(Excerpt provided begins)
A girl in Madagascar suffering from sick-cell anaemia

    Horrible diseases are being ‘edited out’ of the human body

    18 May 2015

    Some exciting news about the future of medicine was announced today. Unfortunately, you really need a degree in biochemistry – which I certainly don’t have – to understand it. But we’d better get used to that, because the eradication of nasty diseases is increasingly a project for geneticists whose findings are difficult to grasp (but easy to misunderstand).

    Editas, described as a ‘leading genome editing company’, has announced the highlights of the 18th annual meeting of the American Society of Gene & Cell Therapy (ASGCT) in New Orleans. Here’s just one of them:

    Gene conversion of the hemoglobin locus: Several CRISPR/Cas9 construct variants were evaluated in vitro to target the human hemoglobin beta gene (HBB) in the region mutated in sickle cell anaemia. The construct containing the Streptococcus pyogenes D10A nickase isoform with selected gRNAs drove in vitro editing to approximately 30 percent of the HBB locus through gene conversion by the hemoglobin delta (HBD) locus. This suggests a potential therapeutic approach to treat sickle cell anaemia in which correction of the sickle-cell mutation may be achievable through CRISPR/Cas9-mediated gene conversion.
(Excerpt provided ends)
Task A:
In the article on gene editing and disease, in which city was the 18th annual meeting of the American Society of Gene & Cell Therapy held?
Task B:
Reproduce the gene-editing article starting with "18 May 2015" and going on through "easy to misunderstand).", swapping "exciting" for "promising".
Task C:
Carry the article about editing diseases out of the human body forward from its final sentence.
(Extracted information begins)
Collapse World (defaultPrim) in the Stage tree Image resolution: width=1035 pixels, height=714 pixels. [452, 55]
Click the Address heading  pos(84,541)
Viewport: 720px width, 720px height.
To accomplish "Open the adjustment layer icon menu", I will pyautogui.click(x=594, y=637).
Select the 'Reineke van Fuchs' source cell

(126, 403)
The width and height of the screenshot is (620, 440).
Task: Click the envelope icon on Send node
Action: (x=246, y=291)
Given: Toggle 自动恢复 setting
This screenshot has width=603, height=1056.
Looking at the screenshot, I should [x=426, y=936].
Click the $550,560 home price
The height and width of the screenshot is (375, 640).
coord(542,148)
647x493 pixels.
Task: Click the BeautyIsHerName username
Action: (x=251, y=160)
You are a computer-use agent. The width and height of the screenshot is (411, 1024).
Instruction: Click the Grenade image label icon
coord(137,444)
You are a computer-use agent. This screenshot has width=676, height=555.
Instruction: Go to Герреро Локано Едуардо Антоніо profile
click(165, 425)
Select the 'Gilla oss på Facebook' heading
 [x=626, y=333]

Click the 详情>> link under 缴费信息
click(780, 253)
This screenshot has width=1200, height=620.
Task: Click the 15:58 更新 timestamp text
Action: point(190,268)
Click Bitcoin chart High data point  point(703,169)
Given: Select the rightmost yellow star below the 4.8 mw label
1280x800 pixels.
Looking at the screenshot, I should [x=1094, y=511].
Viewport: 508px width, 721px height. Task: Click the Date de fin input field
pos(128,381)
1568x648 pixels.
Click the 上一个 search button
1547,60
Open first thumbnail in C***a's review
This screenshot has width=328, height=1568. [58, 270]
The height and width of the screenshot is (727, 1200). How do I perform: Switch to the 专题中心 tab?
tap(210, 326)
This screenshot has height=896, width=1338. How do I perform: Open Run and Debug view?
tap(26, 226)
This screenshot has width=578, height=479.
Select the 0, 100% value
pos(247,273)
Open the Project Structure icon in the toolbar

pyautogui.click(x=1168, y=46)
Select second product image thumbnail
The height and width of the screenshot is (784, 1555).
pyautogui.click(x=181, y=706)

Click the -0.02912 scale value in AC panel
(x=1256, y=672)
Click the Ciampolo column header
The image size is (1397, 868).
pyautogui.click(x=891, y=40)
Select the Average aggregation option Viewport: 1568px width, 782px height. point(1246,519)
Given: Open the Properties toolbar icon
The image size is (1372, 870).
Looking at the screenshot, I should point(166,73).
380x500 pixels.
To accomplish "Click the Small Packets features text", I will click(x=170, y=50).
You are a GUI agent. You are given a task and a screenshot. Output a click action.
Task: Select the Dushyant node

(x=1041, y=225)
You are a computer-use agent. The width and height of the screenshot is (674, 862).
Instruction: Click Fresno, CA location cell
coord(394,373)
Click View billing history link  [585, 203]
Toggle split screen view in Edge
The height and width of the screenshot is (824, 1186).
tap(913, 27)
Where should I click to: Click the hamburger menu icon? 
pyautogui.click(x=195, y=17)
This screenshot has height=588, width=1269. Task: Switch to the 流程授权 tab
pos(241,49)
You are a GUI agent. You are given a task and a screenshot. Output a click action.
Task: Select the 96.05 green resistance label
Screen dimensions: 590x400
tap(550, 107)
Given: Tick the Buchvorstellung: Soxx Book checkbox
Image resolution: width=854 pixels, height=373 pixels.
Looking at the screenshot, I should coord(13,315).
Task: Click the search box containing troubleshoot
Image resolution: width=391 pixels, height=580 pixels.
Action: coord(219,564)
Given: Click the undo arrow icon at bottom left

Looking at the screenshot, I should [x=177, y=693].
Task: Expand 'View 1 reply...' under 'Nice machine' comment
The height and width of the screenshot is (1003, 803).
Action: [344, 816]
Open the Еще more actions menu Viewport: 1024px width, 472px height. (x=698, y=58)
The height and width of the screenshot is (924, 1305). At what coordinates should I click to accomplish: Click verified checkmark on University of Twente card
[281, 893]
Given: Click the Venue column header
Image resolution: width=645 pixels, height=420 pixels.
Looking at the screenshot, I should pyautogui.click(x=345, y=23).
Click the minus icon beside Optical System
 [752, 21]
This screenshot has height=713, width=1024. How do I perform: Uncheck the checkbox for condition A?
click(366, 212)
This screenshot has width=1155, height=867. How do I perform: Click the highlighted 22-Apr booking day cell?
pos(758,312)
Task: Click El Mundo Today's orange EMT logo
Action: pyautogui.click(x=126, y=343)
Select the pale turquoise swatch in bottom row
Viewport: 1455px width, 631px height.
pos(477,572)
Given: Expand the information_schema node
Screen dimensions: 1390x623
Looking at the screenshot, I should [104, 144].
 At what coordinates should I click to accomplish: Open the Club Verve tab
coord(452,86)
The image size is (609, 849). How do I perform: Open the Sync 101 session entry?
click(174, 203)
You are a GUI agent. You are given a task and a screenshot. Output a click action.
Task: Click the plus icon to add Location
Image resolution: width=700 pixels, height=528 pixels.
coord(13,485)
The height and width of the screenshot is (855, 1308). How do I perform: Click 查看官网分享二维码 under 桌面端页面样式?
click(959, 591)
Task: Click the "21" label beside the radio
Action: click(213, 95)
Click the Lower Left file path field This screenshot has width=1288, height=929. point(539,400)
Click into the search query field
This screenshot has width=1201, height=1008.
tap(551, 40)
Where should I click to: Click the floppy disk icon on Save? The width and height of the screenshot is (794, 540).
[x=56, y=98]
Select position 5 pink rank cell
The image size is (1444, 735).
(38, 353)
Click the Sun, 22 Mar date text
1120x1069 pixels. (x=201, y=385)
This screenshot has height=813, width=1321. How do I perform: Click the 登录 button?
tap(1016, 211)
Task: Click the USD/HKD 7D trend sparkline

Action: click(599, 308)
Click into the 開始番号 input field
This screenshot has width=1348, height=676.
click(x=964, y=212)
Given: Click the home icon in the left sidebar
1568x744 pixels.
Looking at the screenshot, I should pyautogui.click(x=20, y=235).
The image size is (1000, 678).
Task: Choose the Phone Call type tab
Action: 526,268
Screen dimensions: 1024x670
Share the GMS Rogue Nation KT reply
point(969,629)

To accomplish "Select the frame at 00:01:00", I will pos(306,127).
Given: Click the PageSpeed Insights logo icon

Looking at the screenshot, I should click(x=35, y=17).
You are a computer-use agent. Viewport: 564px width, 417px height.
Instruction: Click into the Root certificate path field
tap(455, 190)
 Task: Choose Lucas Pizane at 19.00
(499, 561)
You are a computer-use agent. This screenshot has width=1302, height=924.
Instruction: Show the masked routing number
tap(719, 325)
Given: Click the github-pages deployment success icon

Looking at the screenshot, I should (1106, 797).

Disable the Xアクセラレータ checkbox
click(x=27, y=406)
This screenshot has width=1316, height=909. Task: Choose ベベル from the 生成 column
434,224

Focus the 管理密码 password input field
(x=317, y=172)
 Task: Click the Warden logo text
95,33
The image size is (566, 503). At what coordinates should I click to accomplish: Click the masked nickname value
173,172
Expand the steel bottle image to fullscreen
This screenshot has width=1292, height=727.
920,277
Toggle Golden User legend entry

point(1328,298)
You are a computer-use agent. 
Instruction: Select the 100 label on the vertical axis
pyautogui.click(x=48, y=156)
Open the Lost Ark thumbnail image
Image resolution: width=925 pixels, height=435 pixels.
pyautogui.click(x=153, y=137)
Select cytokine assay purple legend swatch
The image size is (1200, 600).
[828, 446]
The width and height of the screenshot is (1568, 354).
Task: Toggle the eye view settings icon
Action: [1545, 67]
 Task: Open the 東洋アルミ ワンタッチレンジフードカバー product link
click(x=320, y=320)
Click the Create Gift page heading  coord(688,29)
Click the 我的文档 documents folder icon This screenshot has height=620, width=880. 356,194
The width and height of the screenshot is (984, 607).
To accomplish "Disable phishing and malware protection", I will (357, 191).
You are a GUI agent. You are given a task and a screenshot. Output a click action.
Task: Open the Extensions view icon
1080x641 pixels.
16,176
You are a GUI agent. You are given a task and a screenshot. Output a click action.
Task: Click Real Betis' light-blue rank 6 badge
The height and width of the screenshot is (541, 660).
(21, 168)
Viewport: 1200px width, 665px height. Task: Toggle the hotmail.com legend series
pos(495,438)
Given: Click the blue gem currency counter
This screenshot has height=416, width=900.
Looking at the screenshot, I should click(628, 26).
(Extracted information ends)
Task response A:
New Orleans

Task response B:
18 May 2015

    Some promising news about the future of medicine was announced today. Unfortunately, you really need a degree in biochemistry – which I certainly don’t have – to understand it. But we’d better get used to that, because the eradication of nasty diseases is increasingly a project for geneticists whose findings are difficult to grasp (but easy to misunderstand).

Task response C:
    I’d be bluffing if I said I knew exactly what that meant. But I have heard of sickle-cell anaemia, which killed 176,000 people, mostly in sub-Saharan Africa, in 2013, up from 113,000 deaths in 1990.

    The NHS describes sickle-cell anaemia as ‘a serious inherited blood disorder where the red blood cells, which carry oxygen around the body, develop abnormally’.

    There’s no single way of dying from the disease: people who inherit it are vulnerable to stroke, dangerously high blood pressure, all sorts of infections and sudden failure of the lungs. There’s currently no cure – but that dense paragraph from ASGCT holds out the hope of one.

    Gene therapy may soon be able to correct the mutation that, effectively, pollutes the blood of sickle-cell anaemia sufferers. This would involve the sort of genetic screening for heart disease and diabetes that I blogged about earlier.

    The New Orleans conference also raised the prospect of genetic therapy for Leber congenital amaurosis, a rare retinal disease that causes severe vision loss. It has nothing in common with sickle-cell anaemia – except its origins in a mutation that could one day be corrected.

    It’s not news that genetic manipulation is the only way to treat many genetic diseases. But the specific advances just announced are news – in the case of sickle cell anaemia, possibly life-saving for hundreds of thousands of people.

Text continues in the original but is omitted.